**Your instructions**
Using the records that appear below, write out exactly the lines from the one with "At what coordinates" through the one with "Image resolution: width=1372", keeping both end lines.
BEGIN Provided data
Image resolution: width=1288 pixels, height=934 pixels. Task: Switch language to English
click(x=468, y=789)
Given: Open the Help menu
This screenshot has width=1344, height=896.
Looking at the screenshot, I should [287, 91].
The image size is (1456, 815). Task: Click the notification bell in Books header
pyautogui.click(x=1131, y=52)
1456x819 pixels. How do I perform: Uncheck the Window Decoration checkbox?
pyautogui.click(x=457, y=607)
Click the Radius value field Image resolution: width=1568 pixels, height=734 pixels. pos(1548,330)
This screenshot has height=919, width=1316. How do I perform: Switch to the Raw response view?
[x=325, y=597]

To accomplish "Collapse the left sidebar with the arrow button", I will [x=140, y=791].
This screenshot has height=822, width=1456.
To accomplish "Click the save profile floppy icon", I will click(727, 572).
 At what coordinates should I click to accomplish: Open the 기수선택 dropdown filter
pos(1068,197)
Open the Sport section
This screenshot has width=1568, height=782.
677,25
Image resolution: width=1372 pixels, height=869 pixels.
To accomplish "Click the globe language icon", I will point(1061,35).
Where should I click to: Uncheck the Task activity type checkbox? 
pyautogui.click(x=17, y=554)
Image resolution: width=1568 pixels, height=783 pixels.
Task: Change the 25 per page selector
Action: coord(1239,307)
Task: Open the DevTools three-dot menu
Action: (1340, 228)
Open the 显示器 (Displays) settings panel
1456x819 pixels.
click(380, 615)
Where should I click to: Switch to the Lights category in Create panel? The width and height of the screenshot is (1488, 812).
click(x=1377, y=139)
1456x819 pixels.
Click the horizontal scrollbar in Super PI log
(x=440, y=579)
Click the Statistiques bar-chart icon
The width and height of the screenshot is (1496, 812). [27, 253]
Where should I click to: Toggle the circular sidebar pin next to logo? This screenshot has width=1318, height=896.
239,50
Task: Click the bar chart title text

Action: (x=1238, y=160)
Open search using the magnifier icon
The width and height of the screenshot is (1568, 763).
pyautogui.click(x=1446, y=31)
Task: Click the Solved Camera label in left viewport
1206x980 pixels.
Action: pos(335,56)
END Provided data
**Solution for this exercise**
 At what coordinates should I click to accomplish: Open the 기수선택 dropdown filter
pos(1068,197)
Open the Sport section
This screenshot has width=1568, height=782.
677,25
Image resolution: width=1372 pixels, height=869 pixels.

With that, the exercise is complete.